O should add a P.S. that the only disagreement I had with the JFK foreign policy speech by Jim Di Eugenio was the portrayal of Dag Hammerskjold as a "good guy". He was actually a Swede who made his name by managing money in Sweden for the Nazis. He was a Nazi Collaborator. This pattern was repeated by Kurt Waldheim who had a Nazi past. And also Pope Pius XII. And also Pope Benedict XVI and the current Pope, Francis. Francis was in Argentina during the heyday of the Juan Peron and Argentinian mass murder. And then you have the Bilderbergs run by SS Officer Prince Bernhard.

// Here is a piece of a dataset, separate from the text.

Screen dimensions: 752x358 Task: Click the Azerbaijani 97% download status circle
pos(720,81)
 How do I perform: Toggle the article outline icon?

These international groups just can't cut the umbilical cord to the Nazi past.
James Lateer
As for JFK and Vietnam, I think the following were true:
1. JFK was informed in 1963 that we were winning the Vietnam War. I think that was actually true.

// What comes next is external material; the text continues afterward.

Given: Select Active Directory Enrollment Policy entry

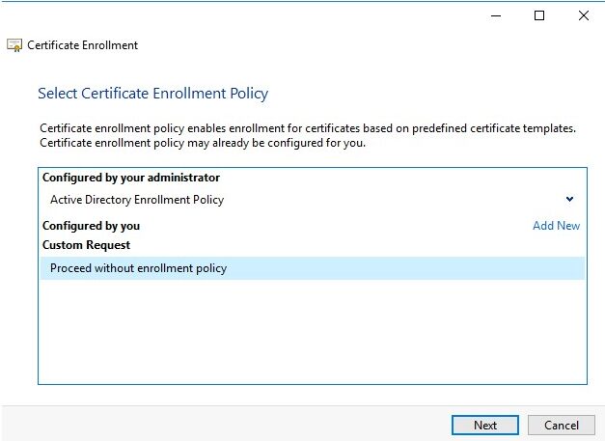Looking at the screenshot, I should (x=137, y=200).
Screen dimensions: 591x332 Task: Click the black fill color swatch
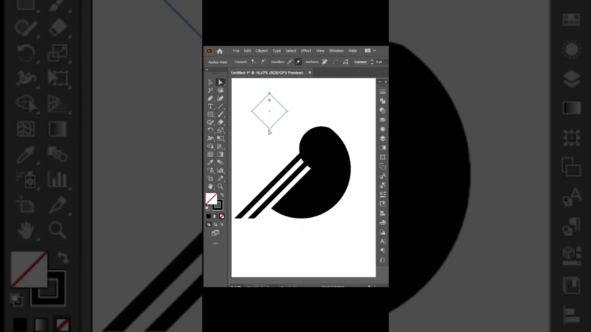coord(208,216)
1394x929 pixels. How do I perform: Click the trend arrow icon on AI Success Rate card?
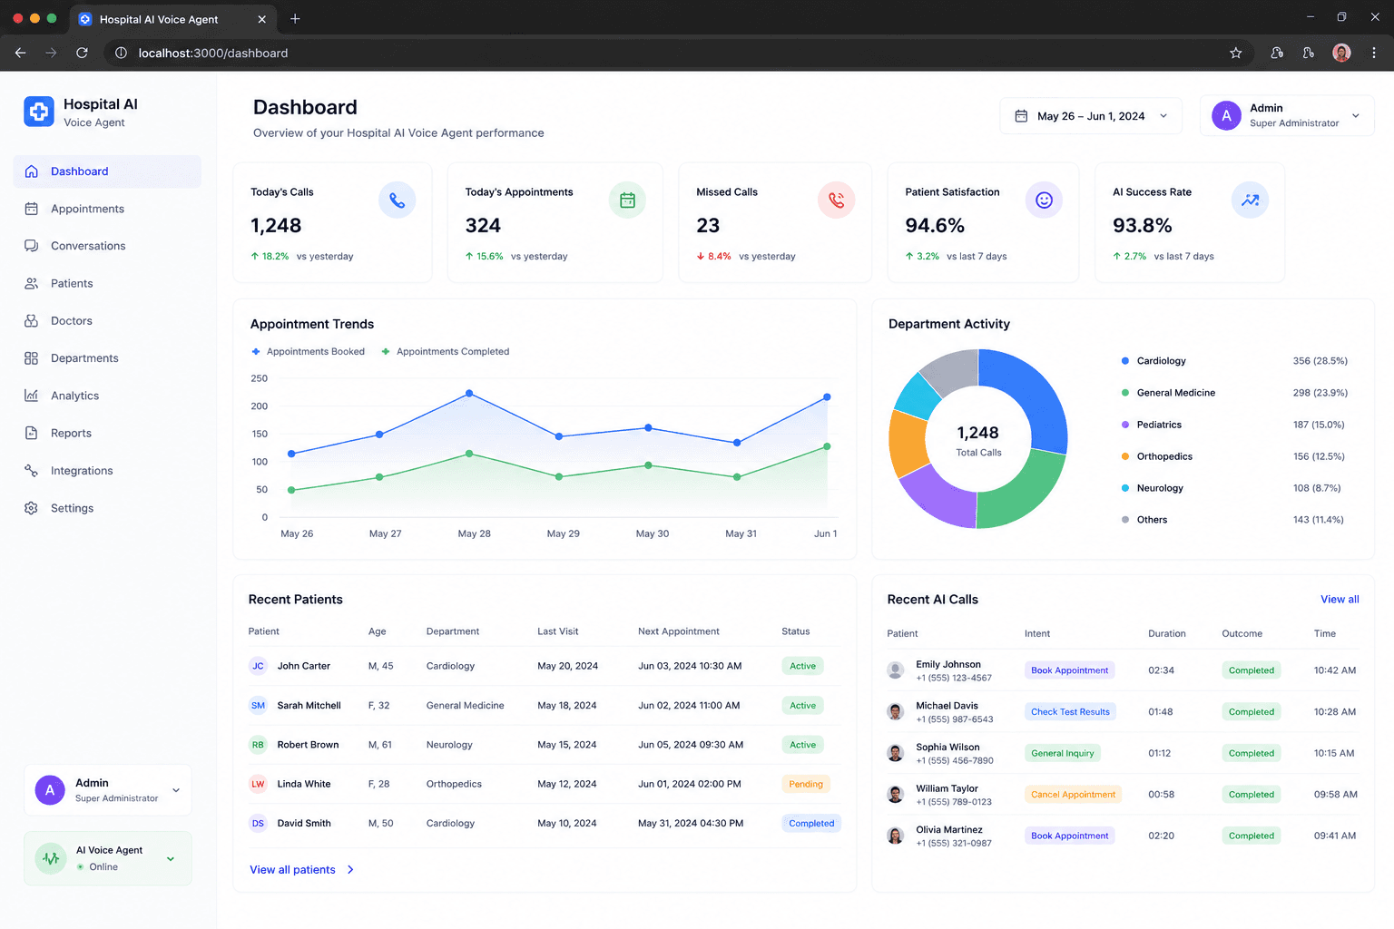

2. There is no doubt that the Vietnam War was based on a theory that South Vietnam was Catholic-run and that it should be kept that way. Much of the entire "Cold War" was a Catholic vs. Communist struggle disguised as something else.
3. The US did not lose the Vietnam War. We WON the Vietnam War. The domino theory was real. Indonesia was about to fall to the Communists and India had been neutralized by the Sino-India War. The Vietnam War was a war of attrition much like our Civil War and World War I. The US was buying time and we bought 30 years with our Vietnam strategy. By 1975 when it ended, the world was an entirely different place than in 1955 or 1965.

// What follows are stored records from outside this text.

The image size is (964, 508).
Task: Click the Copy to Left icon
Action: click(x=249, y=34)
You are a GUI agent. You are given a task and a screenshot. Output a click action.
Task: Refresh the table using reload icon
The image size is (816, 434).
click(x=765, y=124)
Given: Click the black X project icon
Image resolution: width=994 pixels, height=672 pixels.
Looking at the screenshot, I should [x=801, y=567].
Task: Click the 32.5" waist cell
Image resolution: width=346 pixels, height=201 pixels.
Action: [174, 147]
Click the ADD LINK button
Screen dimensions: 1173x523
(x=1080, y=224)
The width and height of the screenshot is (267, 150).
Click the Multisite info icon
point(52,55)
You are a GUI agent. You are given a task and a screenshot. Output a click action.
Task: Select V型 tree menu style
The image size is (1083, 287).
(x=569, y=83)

4. One of the main theses of Ken Burns' documentary was that with proper material support, the South Vietam (ARVN) army could have defended itself against the North. According to Burns, the US simply cut off material support for the South inn the 1970's and this caused the surrender of the South.
5. I also believe the thesis of Fletcher Prouty's book where he says there was no such thing as the Communist Viet Cong. They were, rather, displaced Catholic refugees from the North who were only fighting for economic survival. This same phenomenon was played out in England in the days of Robin Hood (who lived and plundered from the Sherwood Forest) and Ethiopia in their Civil War (in the 1990's) where there were only plunderers living in the woods and robbing people to just survive.
O should add a P.S. that the only disagreement I had with the JFK foreign policy speech by Jim Di Eugenio was the portrayal of Dag Hammerskjold as a "good guy". He was actually a Swede who made his name by managing money in Sweden for the Nazis. He was a Nazi Collaborator. This pattern was repeated by Kurt Waldheim who had a Nazi past. And also Pope Pius XII. And also Pope Benedict XVI and the current Pope, Francis. Francis was in Argentina during the heyday of the Juan Peron and Argentinian mass murder. And then you have the Bilderbergs run by SS Officer Prince Bernhard.
These international groups just can't cut the umbilical cord to the Nazi past.